Report how many lines in the items below contain the string "Task", matching its capitalization. Give only the number.

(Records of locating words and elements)
┄┄┄┄┄┄┄┄┄┄┄┄┄┄┄┄┄┄┄┄
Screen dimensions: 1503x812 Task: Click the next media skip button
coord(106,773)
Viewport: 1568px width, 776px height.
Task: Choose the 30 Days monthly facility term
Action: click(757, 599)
┄┄┄┄┄┄┄┄┄┄┄┄┄┄┄┄┄┄┄┄
* WORKED SOLUTION
2